Scanned room is stored as a wireframe or, as it is called by Microsoft – mesh.
Before using it the user should perform the following operations:
- Connect to WiFi (or just have some WiFi reachable)
- Enter room scanning mode – HoloLens will ask the user to walk though the room to make a map of it and store it.
- HoloLens is also able to determine which room it is by the available/connected WiFi networks.
Now we can start using our application.
The application can place holograms in two different ways:
1. Relative to user.
Let’s say that the user just started application. The users head is used as the center of coordinates (0, 0, 0).

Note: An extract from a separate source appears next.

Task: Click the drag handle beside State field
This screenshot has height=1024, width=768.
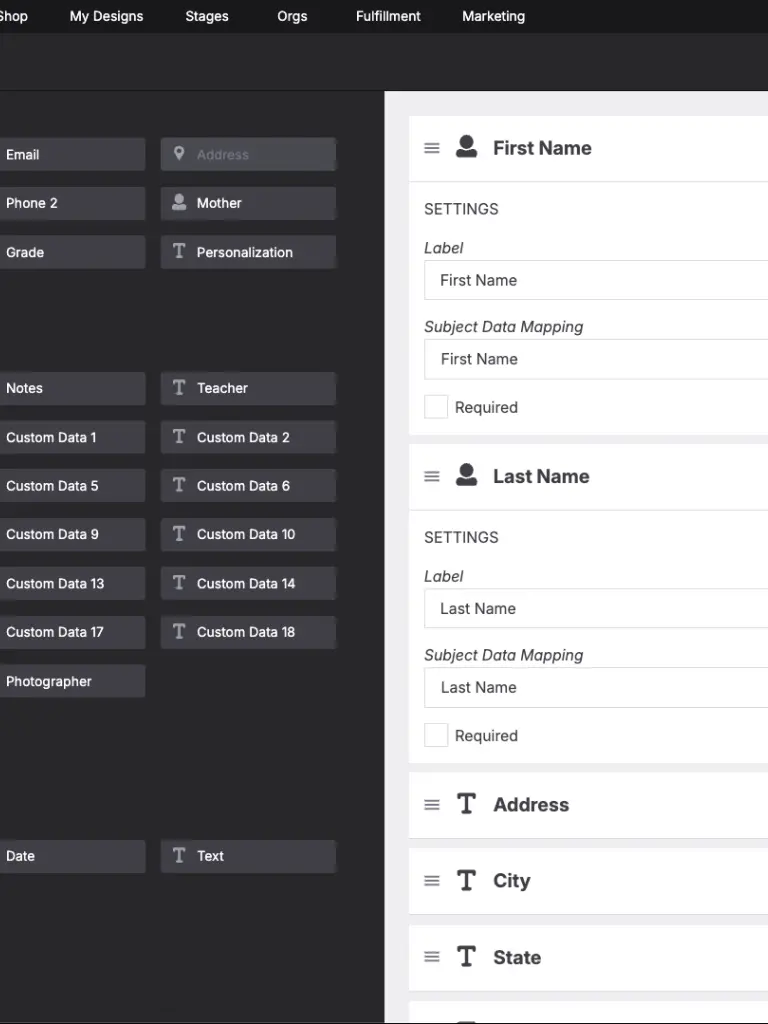Action: tap(432, 957)
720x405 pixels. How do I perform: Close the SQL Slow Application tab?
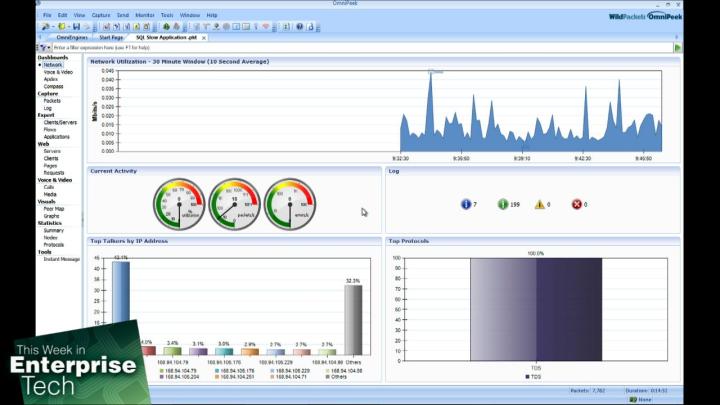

So if we decided to place a hologram in the coordinates (0, 1, 1) user will see it in one meter in front of him on height equal to user’s height minus plus one meter.
If the user stops the application and then moves to another place in the room and launches the application again our app will create hologram with same coordinates – the hologram will appear in a different place than before because center of coordinates was moved.
2. Anchor it to some surface or position in room (referred to as spatial mapping).
In this case is our application first created hologram in some location in the room and tells that it should be anchored exactly to that place – then no matter where the user moves to and when the application is launched next time – hologram will remain in same place.
In our application we gained experience with both ways –first to always show menu above user, –second to place holograms above images.
Conclusions from HoloLens usage experience
Although we believe Hololens is a big step forward in the march towards augmented/mixed reality, it looks like it’s not yet perfect for our case. We found a few weak spots like:
- Narrow field of view – holograms doesn’t cover all user view – just almost 60% of square in front
- Can only correctly work indoors.
- Tracking of position is not perfect – as a result the image is jumping slightly when a user moves.
- Very sensitive to environment changes – better not to change the placement of objects in room once it was scanned, it also doesn’t like it when somebody walks in front of the field of view.
- Needs good lighting in the room.
Anyway even at this moment HoloLens is a great way to attract attention to future possibilities – we see it as a great and promising tool for many different types of implementations, both practical and entertaining.